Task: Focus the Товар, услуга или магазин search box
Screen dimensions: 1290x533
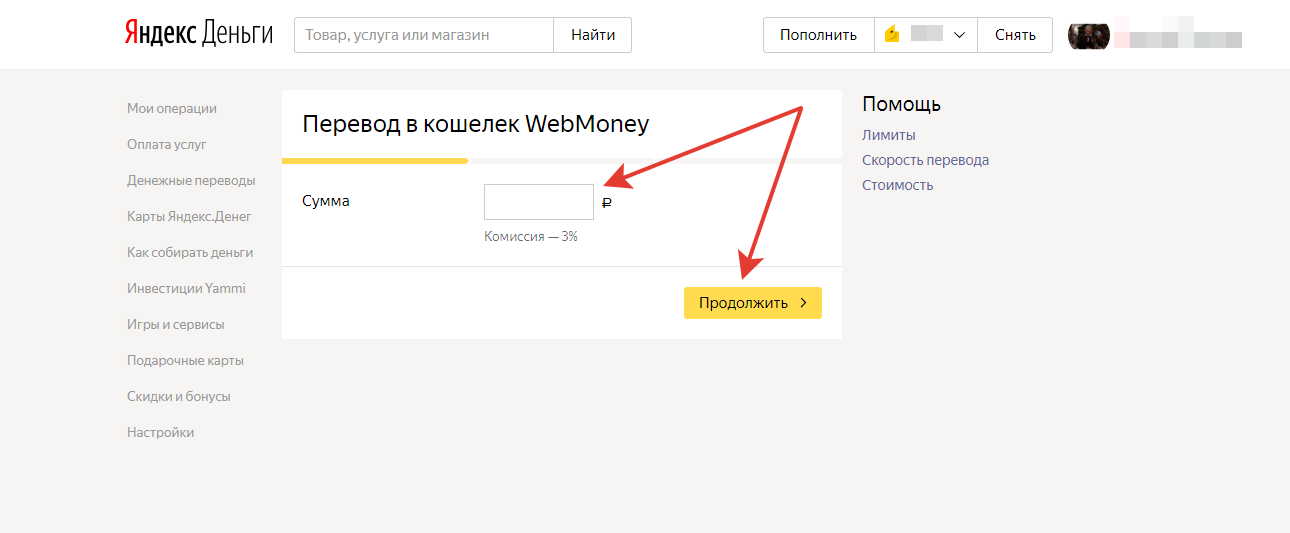Action: pyautogui.click(x=423, y=35)
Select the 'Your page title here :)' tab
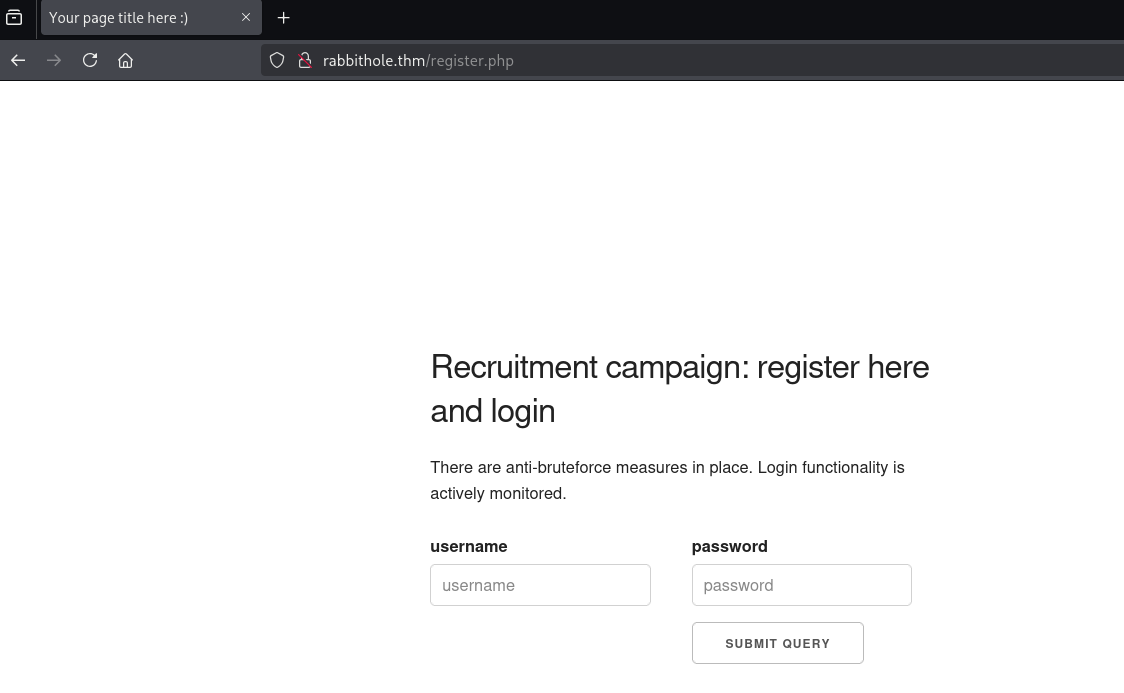Viewport: 1124px width, 693px height. [130, 18]

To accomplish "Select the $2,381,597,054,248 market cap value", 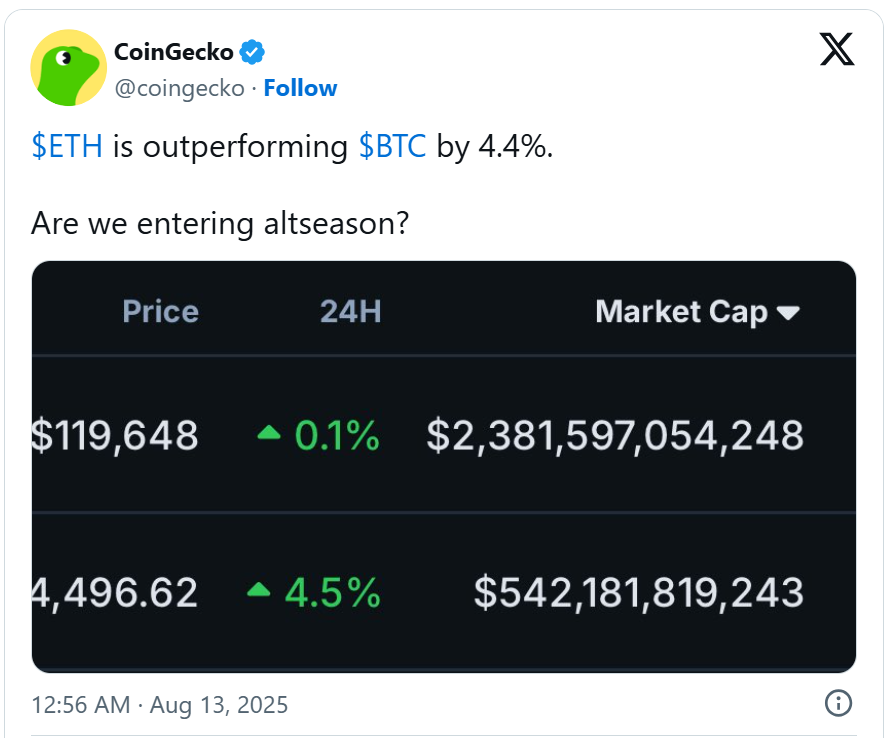I will tap(615, 436).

* **Given task**: Reproduce the records word for word, from their first line through the line containing "Viewport: 1124px width, 693px", and leave the pictures out.

* **Written response**:
Task: Focus the Товар, услуга или магазин search box
Screen dimensions: 1290x533
Action: pyautogui.click(x=423, y=35)
Select the 'Your page title here :)' tab
Viewport: 1124px width, 693px height. [130, 18]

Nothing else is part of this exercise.